▶ [ЦЕЛЬ] Какую репродукцию, согласно отрывку о дадаизме, Дюшан выставил в 1919 году?

▶ [ОТРЫВОК]
^^^^^^^^^^^^^^^^
Самое же главное в новом движении — это «дадаизм самого дада», его излюбленные приемы, техника, иконографические мотивы. Дадаизм полемизировал не только с современным ему искусством, стремясь стать не искусством, он опровергал всю предшествующую художественную традицию. Гюльзенбек полагал, что «старое искусство — моральный предохранительный клапан» и как таковое должно быть ликвидировано. Дадаизм мечтал вытеснить искусство из сферы культуры и занять его место.

Поэтому призывы «сжечь Лувр» ему были близки не менее, чем футуризму. Дюшан в 1919 г. выставляет репродукцию «Моны Лизы» с пририсованными усами. Подпись к ней «L. Н. О. О. G.» может расшифровываться крайне неприлично. Дюшан намекает не только на сексуальную амбивалентность образа Леонардо да Винчи, о чем подозревали давно, он покушается на художественную традицию, так как картина эта еще с XIX в. воспринималась как символ самого искусства. Пикабия в ревю «Каннибал» в 1920 г. помещает изображение чучела обезьяны, вокруг которого помещены имена великих живописцев: Рембрандта, Ренуара и Сезанна. Пикабия выражает этим актом мысль о том, что эти художники слишком рабски воспринимают натуру, подражая обезьяне, слепо копирующей людей. И. Баадер в том же году сделал монтаж мужского портрета с воспроизведением торса Венеры Милосской. Дадаист понимает, что прошлое существует, и не старается его «не замечать». Ему важна оппозиция «наследие — современность», жестко сформулированная и ведущая к разрыву с традициями. Имело место полное и сознательное отрицание прошлого, желание делать все заново. Вытесняя «чужое», дадаизм не игнорировал прошлое, а издевался над ним, изменяя знакомые образы, добавляя «свое», чем выносил «чужому» определенный приговор: старое и новое несовместимы. Тцара подчеркивал: «Контраст связывает нас с прошлым». Так что дада хотел сотворить нечто небывалое.

Дадаизм не позволяет ставить вопрос о том, кто полнее выразил дух и стиль этого движения: Дюшан или Арп, Эрнст или Швиттерс. Стиля, как и искусства, тут вообще нет, отсутствует и приоритет отдельного приема. Все зависит от активности самой творческой индивидуальности, энергии ее поисков, изобретения новых примеров. В этом смысле все четыре имени важны. Наконец, отметим, что в дадаизме не имелось точного поля деятельности: живописи, скульптуры, фотографии и т.п., точнее, работы красками, объемами, механически созданными изображениями и т.п. В нем можно только приблизительно и относительно классифицировать результаты деятельности отдельных мастеров по видам и жанрам: все это скорее некие объекты или определенным образом поданная информация. Кроме того, для дадаистов характерно стремление выразить свои идеи в разных формах, им присуща универсальность деятельности. К примеру, кроме Арпа и Балля, можно вспомнить Швиттерса — мастера объектов и поэта, Рибмон-Дессеня — поэта, живописца и музыканта.
^^^^^^^^^^^^^^^^
▶ [ФРАГМЕНТ ДАННЫХ]
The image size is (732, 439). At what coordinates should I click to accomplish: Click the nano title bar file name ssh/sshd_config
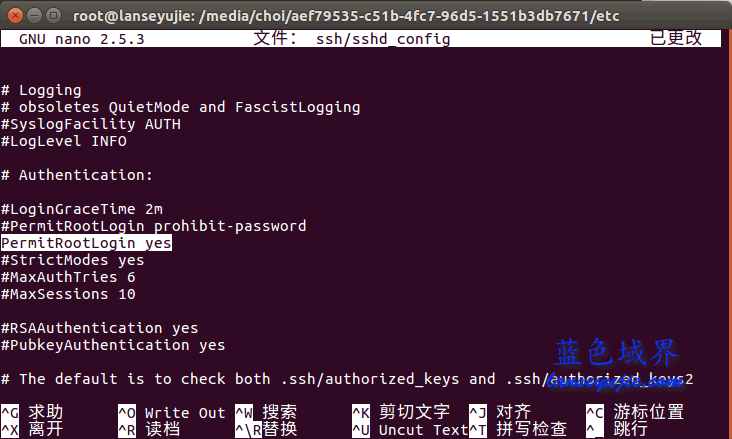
^^^^^^^^^^^^^^^^
▶ [РЕЗУЛЬТАТ УПРАЖНЕНИЯ] Репродукцию «Моны Лизы» с пририсованными усами.